- **What you are asked to do**:
Please give back only the lines below from the one containing "Datuk Seri Najib Tun Razak [Datuk" to the one containing "6 [Posts published", each repeated word for word, both ends included.

- **Information provided**:
====

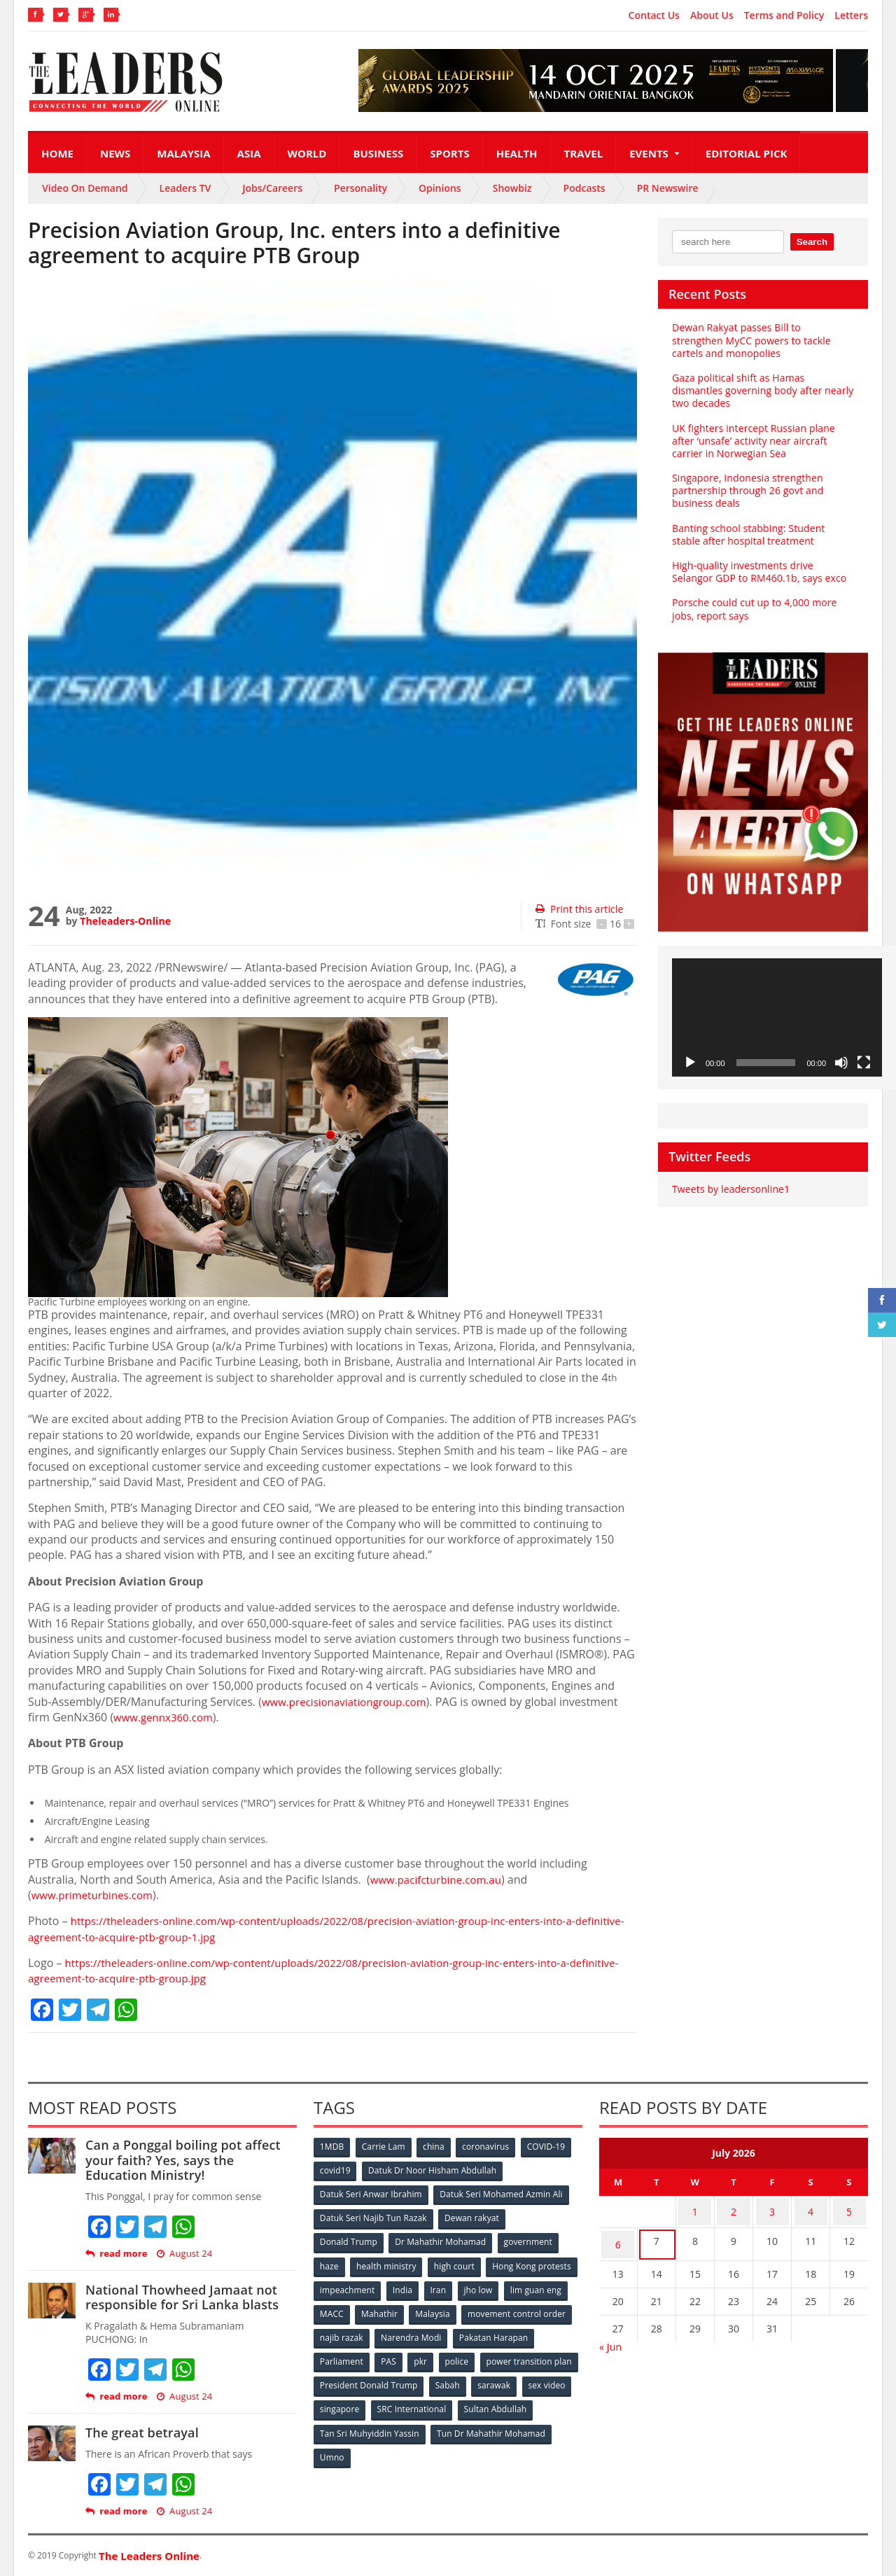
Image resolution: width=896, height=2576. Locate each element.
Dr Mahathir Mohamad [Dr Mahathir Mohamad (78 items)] (441, 2240)
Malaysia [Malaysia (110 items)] (553, 2309)
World (307, 153)
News (115, 153)
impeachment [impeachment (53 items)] (444, 2286)
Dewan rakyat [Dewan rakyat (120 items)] (472, 2216)
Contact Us (654, 15)
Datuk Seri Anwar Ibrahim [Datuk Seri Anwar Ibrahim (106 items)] (371, 2193)
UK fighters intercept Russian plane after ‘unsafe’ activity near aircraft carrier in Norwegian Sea (752, 440)
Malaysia (183, 153)
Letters (851, 15)
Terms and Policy (784, 15)
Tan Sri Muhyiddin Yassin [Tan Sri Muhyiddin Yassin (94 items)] (450, 2424)
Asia (249, 153)
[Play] (690, 1063)
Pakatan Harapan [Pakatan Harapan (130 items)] (354, 2355)
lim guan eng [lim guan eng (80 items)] (393, 2309)
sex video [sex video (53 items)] (390, 2401)
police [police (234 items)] (547, 2355)
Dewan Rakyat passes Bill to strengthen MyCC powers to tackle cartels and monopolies (761, 340)
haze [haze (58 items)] (330, 2263)
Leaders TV (185, 188)
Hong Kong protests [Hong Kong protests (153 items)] (359, 2286)
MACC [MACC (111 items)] (449, 2309)
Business (378, 153)
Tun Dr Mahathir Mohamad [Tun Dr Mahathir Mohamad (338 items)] (374, 2448)
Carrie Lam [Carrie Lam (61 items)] (385, 2147)
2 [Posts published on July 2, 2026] (733, 2209)
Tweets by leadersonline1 (730, 1189)
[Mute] (841, 1063)
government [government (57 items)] (529, 2240)
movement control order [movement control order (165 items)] (369, 2332)
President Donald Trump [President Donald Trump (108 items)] (472, 2378)
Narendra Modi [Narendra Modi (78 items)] (528, 2332)
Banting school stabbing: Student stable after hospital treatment (762, 534)
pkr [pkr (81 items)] (510, 2355)
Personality (360, 188)
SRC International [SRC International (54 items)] (520, 2401)
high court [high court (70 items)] (457, 2263)
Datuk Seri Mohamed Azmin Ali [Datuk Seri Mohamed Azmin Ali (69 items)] (500, 2193)
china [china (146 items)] (436, 2147)
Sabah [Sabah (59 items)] (551, 2378)
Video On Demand (85, 188)
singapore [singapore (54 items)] (448, 2401)
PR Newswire (668, 188)
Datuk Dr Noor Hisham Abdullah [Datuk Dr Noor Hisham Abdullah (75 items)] (433, 2170)
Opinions (440, 188)
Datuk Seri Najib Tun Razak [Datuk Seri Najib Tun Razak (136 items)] (373, 2216)
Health (517, 153)
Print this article (579, 909)
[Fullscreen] (864, 1063)
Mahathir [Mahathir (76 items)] (499, 2309)
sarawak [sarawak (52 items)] (337, 2401)
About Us (712, 15)
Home (57, 153)
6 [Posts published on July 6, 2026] (618, 2237)
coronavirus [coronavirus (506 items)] (489, 2147)
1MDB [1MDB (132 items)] (332, 2147)
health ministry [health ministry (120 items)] (387, 2263)
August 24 (183, 2253)
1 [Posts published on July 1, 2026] (695, 2209)
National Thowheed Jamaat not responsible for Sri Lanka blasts (180, 2297)
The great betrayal (141, 2432)
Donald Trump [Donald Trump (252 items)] (349, 2240)
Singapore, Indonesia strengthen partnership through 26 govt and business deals (746, 490)
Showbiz (512, 188)
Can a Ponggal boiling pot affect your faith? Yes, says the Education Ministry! (190, 2159)
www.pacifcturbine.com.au (440, 1879)
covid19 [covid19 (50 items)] (336, 2170)
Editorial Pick (747, 153)
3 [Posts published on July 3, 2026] (772, 2209)
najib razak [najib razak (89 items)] (457, 2332)
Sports (449, 153)
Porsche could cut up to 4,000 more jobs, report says (753, 609)
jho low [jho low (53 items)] (335, 2309)
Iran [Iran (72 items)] (537, 2286)
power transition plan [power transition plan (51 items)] (363, 2378)
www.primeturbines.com (95, 1895)
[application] (777, 1017)
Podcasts (585, 188)
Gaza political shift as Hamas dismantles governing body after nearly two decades (761, 390)
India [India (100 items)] (501, 2286)
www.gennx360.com (166, 1717)
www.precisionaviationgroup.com (349, 1701)
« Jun (610, 2336)
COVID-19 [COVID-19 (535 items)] (551, 2147)
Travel (583, 153)
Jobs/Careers (272, 188)
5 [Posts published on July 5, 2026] (849, 2209)
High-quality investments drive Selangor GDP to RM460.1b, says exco (762, 571)
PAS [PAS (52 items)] (477, 2355)
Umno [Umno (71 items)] (458, 2448)
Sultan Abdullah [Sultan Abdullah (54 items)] (351, 2424)
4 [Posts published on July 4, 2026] (810, 2209)
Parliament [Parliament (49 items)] (428, 2355)
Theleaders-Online (124, 920)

====

- **Answer to this exercise**:
Datuk Seri Najib Tun Razak [Datuk Seri Najib Tun Razak (136 items)] (373, 2216)
Health (517, 153)
Print this article (579, 909)
[Fullscreen] (864, 1063)
Mahathir [Mahathir (76 items)] (499, 2309)
sarawak [sarawak (52 items)] (337, 2401)
About Us (712, 15)
Home (57, 153)
6 [Posts published on July 6, 2026] (618, 2237)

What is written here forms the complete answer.